The credit ratings to be utilized for purposes of this Schedule are those
assigned to the senior unsecured long-term debt securities of the Borrower
without third-party credit enhancement, and any rating assigned to any other
debt security of the Borrower shall be disregarded. The rating in effect at
any date is that in effect at the close of business on such date.

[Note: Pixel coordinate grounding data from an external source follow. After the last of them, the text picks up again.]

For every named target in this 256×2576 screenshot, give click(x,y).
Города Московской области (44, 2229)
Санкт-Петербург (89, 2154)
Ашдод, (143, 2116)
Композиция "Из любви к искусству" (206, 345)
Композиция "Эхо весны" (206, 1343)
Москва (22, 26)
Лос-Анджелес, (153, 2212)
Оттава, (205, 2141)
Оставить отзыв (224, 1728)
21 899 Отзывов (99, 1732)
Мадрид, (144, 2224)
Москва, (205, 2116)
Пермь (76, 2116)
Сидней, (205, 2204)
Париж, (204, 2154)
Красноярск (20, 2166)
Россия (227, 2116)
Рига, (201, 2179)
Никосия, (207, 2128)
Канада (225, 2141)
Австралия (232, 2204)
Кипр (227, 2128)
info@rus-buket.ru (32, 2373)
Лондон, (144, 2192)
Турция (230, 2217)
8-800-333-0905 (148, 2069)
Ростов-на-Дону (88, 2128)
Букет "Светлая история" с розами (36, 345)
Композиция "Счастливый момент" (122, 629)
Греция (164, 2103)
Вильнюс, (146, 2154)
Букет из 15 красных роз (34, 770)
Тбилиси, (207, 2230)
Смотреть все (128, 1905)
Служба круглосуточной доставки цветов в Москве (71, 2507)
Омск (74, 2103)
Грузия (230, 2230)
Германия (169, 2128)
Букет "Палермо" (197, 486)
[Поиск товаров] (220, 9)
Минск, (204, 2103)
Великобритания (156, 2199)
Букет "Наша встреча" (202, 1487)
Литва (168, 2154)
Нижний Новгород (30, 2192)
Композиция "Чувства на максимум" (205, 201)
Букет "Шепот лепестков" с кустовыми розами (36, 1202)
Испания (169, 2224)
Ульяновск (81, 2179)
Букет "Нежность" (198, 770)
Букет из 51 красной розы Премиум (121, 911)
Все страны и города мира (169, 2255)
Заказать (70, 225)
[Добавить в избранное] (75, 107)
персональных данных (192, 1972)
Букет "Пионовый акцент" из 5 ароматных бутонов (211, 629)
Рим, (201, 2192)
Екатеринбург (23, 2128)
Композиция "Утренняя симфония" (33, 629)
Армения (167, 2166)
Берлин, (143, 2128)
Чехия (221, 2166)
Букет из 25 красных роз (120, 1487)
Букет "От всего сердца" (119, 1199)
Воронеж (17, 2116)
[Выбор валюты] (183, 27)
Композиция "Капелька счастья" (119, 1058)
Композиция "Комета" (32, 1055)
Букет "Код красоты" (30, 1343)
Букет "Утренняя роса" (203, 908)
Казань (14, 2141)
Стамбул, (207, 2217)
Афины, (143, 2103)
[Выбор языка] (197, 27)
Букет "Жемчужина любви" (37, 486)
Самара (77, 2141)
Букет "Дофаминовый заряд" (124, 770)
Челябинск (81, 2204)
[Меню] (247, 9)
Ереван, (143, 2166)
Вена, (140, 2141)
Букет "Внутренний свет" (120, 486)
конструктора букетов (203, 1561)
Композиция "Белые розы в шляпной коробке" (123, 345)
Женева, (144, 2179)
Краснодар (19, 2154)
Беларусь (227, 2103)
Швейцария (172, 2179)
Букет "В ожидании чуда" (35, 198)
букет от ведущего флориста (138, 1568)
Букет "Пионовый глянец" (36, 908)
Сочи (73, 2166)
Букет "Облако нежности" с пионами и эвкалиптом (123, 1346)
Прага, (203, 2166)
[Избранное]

The following provisions are applicable so long as the Borrower's long-
term debt is rated at least A- by S&P and at least A3 by Xxxxx'x: If the
Borrower is split-rated and the ratings differential is one level, the higher
of the two ratings will apply (e.g., A/A3 results in Level III Status). If
the Borrower is split-rated and the ratings differential is more than one
level, the average of the two ratings (or the higher of two intermediate
ratings) shall be used (e.g., AA/A1 results in Level II Status, while AA/A3
results in Level III Status).
If the Borrower's long-term debt is not rated at least A- by S&P and at
least A3 by Xxxxx'x, then either Level V Status or Level VI Status exists, as
determined in accordance with the respective definitions of such terms above.